Response teams made more than 900 water rescues.

Downgraded to a tropical depression, Florence was about 100 miles west-southwest of Roanoke, Va., and 145 miles west-northwest of Greensboro, N.C., as of 5 a.m. (ET) Monday. It was moving north-northwest at 13 mph.

NOAA’s Weather Prediction Center said the storm is still sprawling over six states, with North Carolina and South Carolina in the bullseye. The storm has dumped more than 30 inches of rain in Swansboro, N.C. Other areas have received more than 20 inches.

Aerial images from the Associated Press showed boats stacked in a marina in New Bern, N.C., the town where Hatteras Yachts is located. Other images showed boats stranded in the downtown area, carried there by the storm surge.

Trade Only Today does not yet have complete information regarding the area’s boatbuilders, but Grady-White and Regulator said they did not suffer damage from the hurricane. Grady-White is expected to reopen today.

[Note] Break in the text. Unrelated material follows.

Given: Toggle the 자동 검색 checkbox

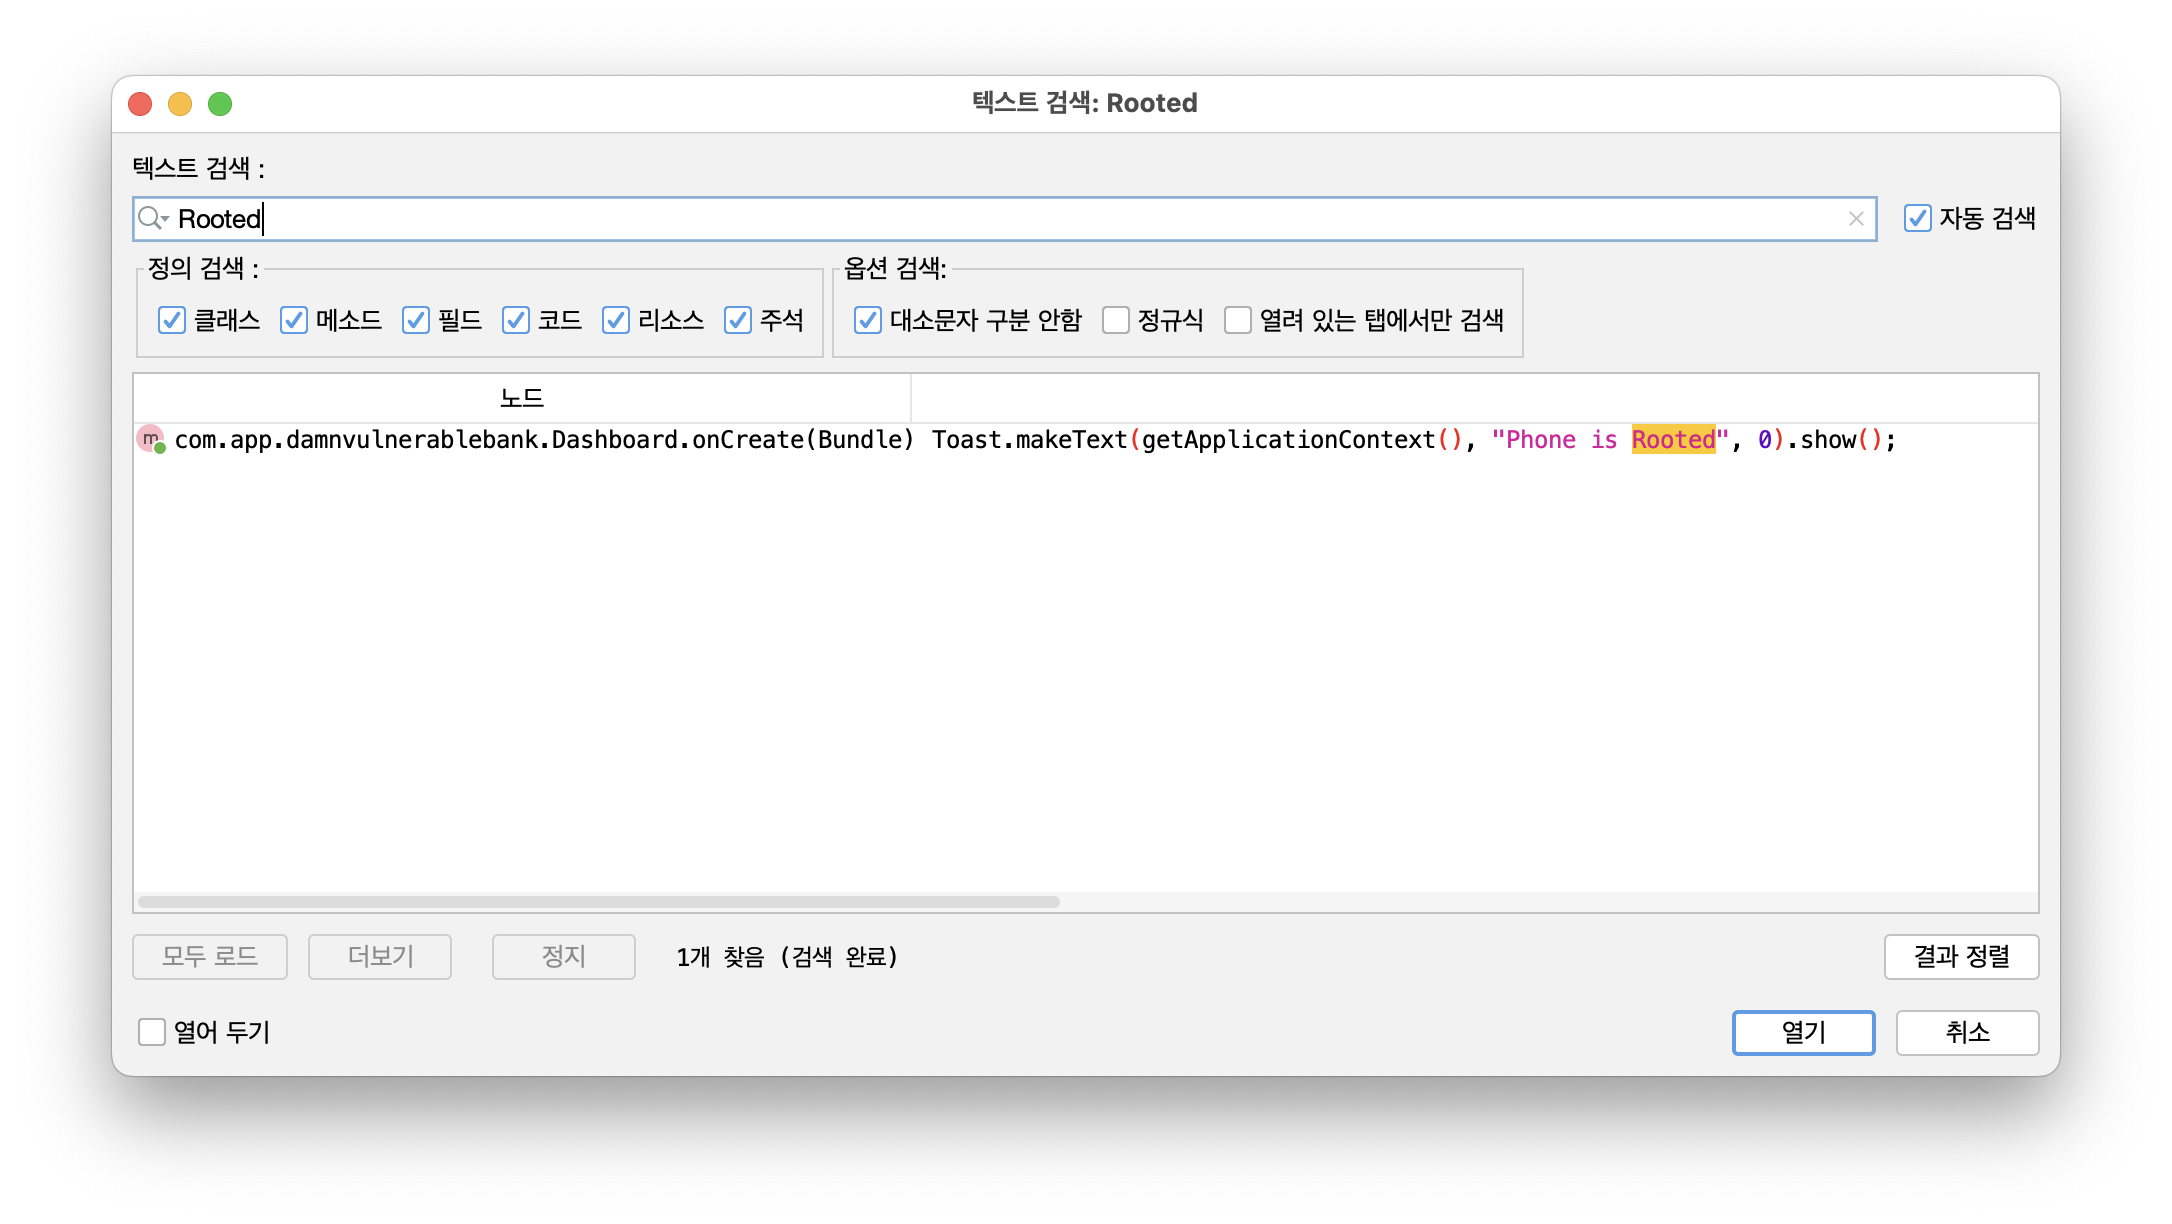Looking at the screenshot, I should 1917,218.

The National Hurricane Center reported flooding in a “significant portion” of North Carolina and South Carolina. Some sections of I-95 and I-40 in North Carolina were closed. Flooding in the coastal town of Wilmington has cut off the city from the rest of the state.

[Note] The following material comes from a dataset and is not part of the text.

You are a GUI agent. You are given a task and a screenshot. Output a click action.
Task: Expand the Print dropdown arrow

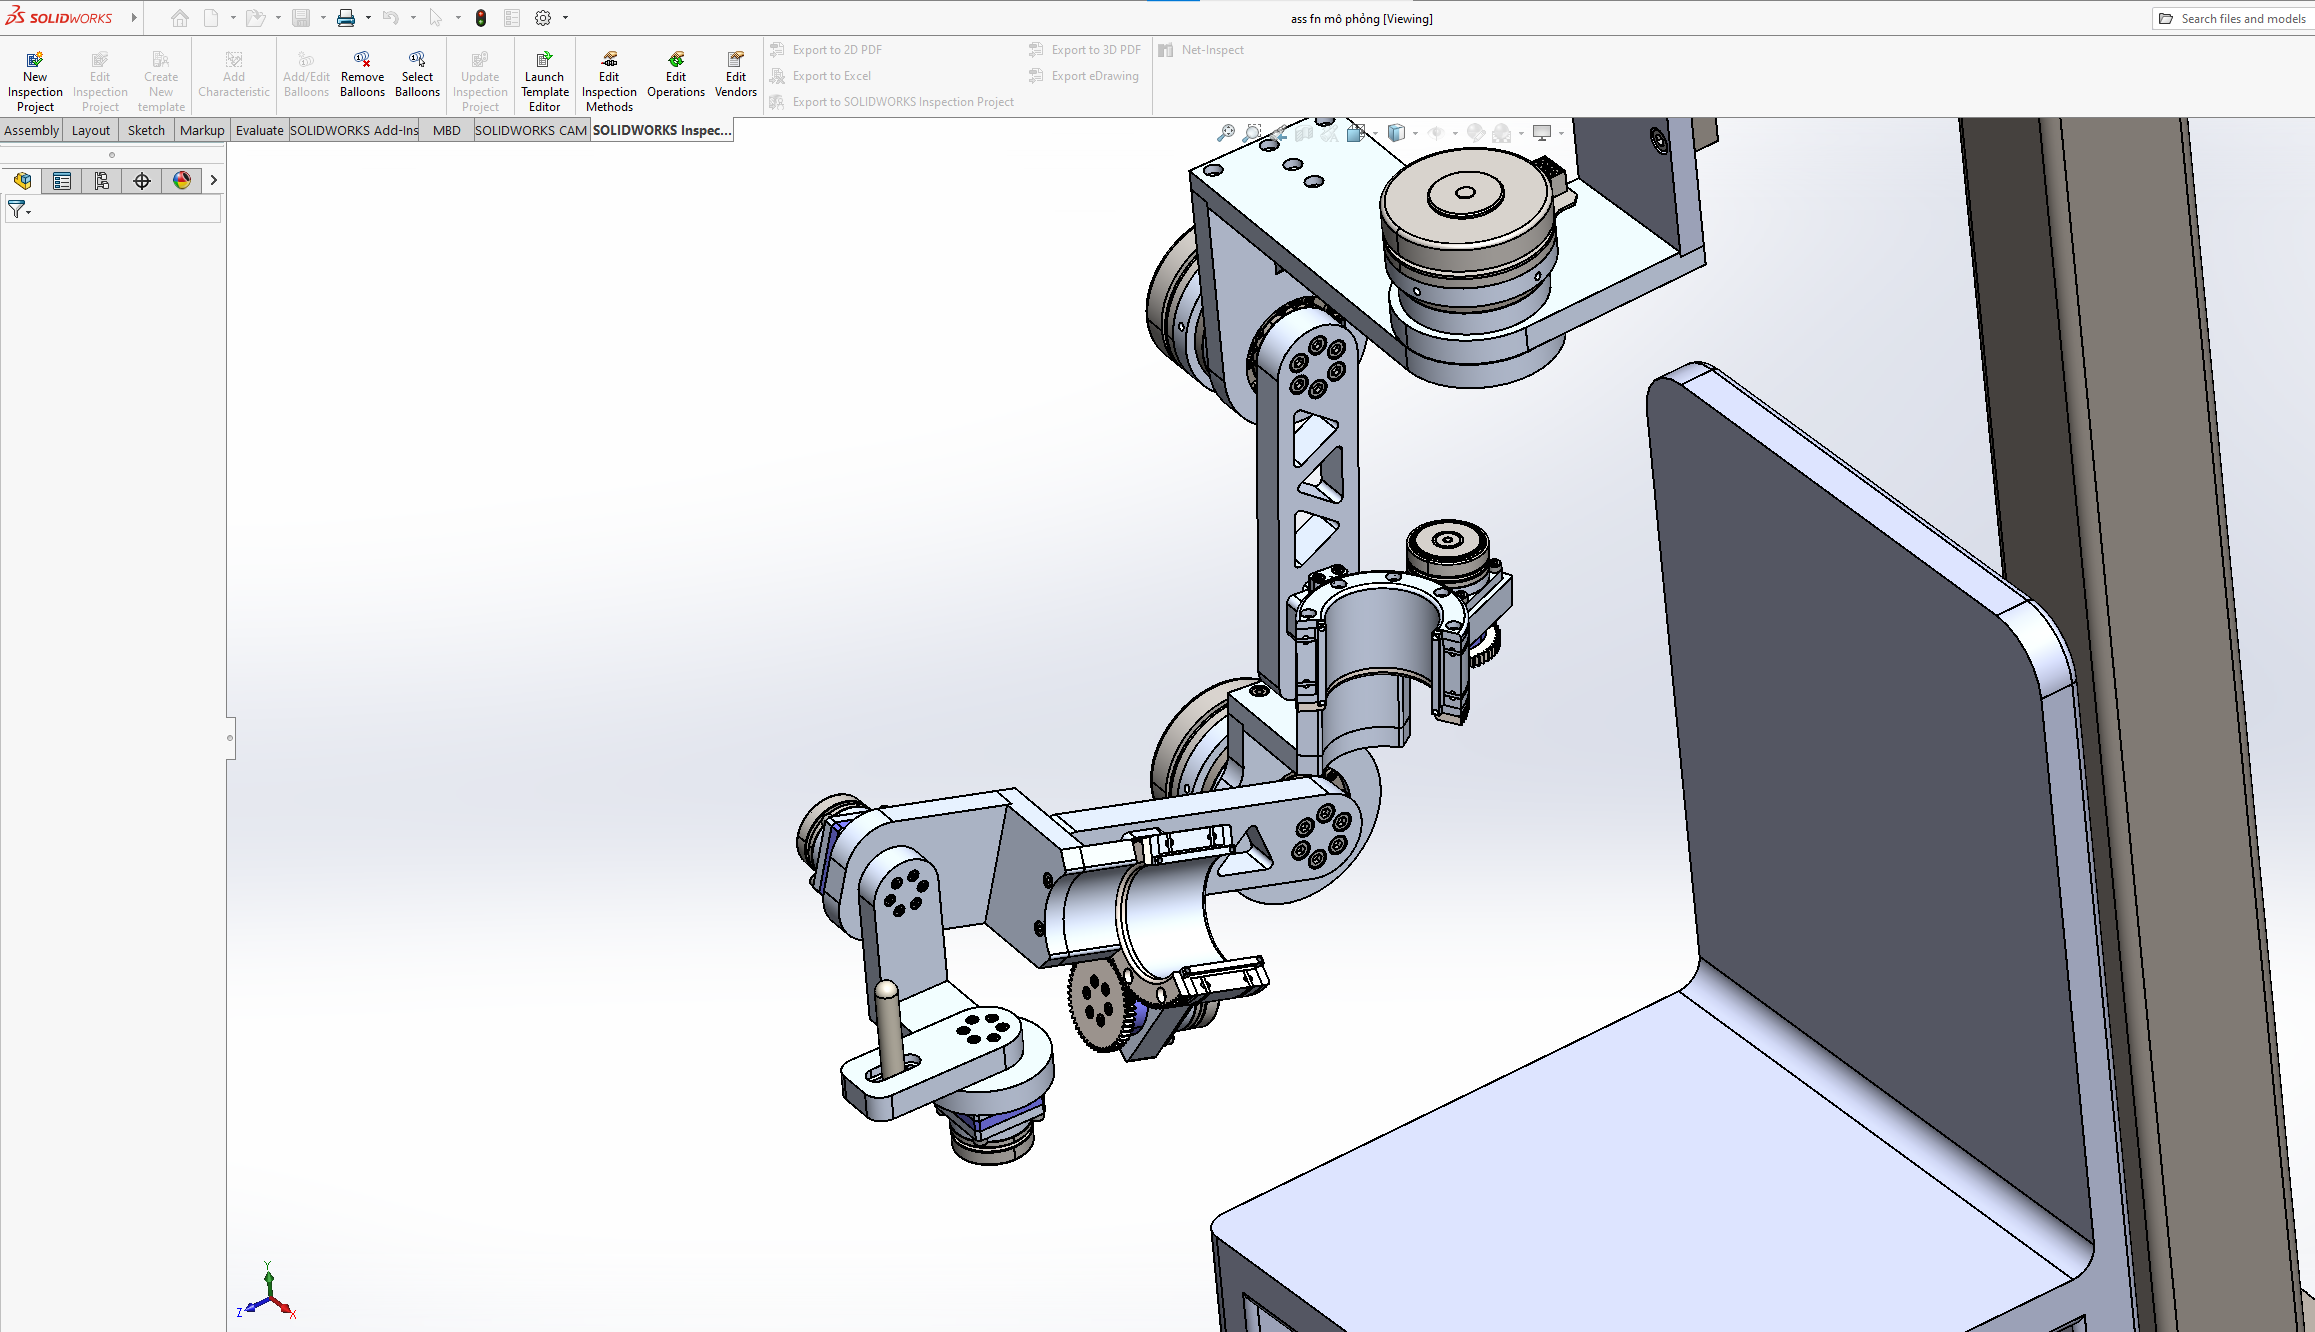(368, 18)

The governor of North Carolina warned Sunday night that the “worst is yet to come,” as rain continues to swell overflowing rivers. On Monday morning, the National Hurricane Center reported major and moderate flooding along southwest areas of North Carolina.

More than 900 water rescues have been reported since Friday in North Carolina, according to the governor’s office. CNN reported that people continue to request help.

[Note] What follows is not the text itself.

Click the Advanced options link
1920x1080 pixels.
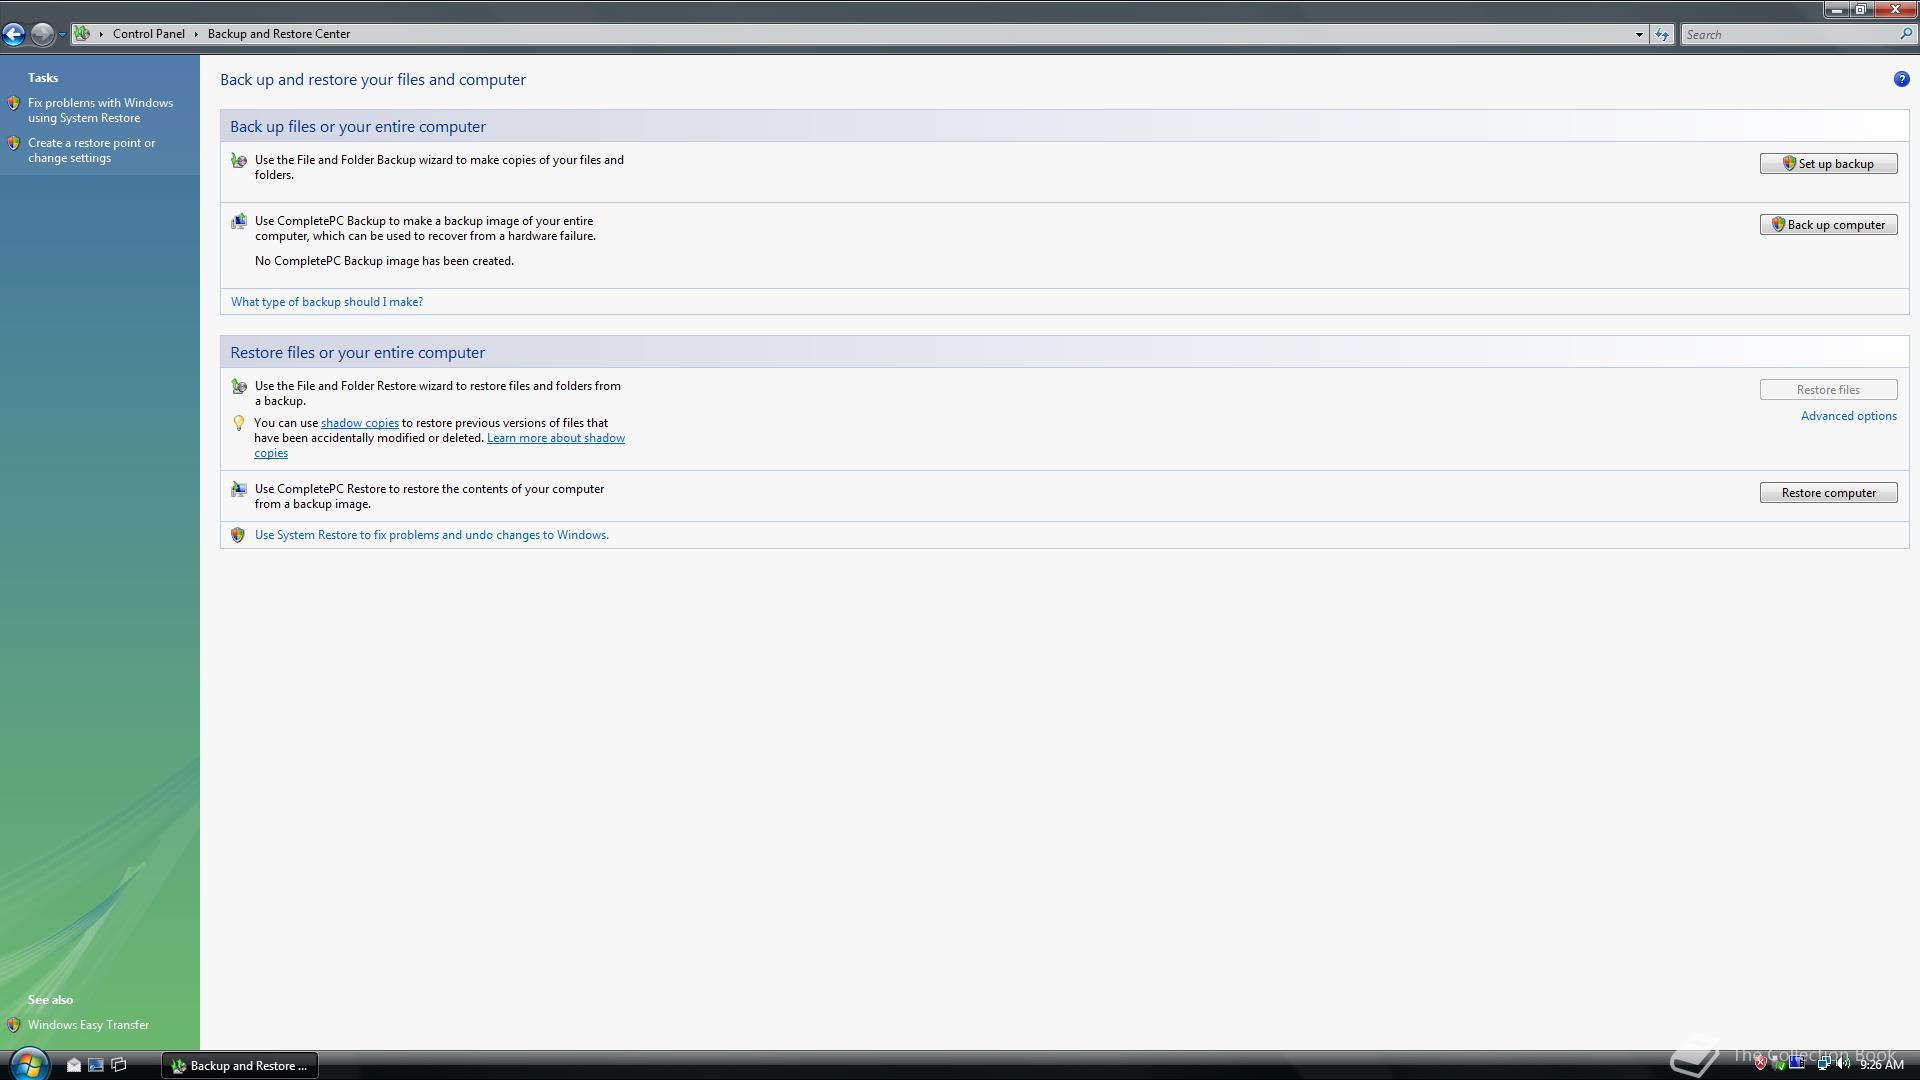(1848, 416)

The United Cajun Navy made 167 water rescues in three parts of North Carolina over the weekend. The group of 350 mostly volunteers from 13 states hauled about 75 boats to help with the rescue efforts, according to nola.com.

“Bateaus, flat-bottoms, air boats, party barges … pirogues, canoes,” said Todd Terrell, president of the group, listing the boat types that participated. The group reviewed local flood maps and brought the boats to areas that were most susceptible to flooding. They ended up in Wilmington, Jacksonville and Burgaw, N.C.

The United Cajun Navy uses an app that “basically turns your cellphone into a walkie-talkie.” Terrell said the group plans to feed about 2,000 people affected by Florence with the help of two catering trucks brought from New Orleans.

By Sunday, the Cajun Navy had moved from Wilmington to Leland, where about 200 people had called for help.

“It’s just a mess, man,” Terrell said. “But we do what we can do.”

Some weakening is expected today before Florence transitions to an extratropical cyclone tomorrow and Wednesday, according to the National Hurricane Center. The remnants are expected to reach the Northeast on Tuesday.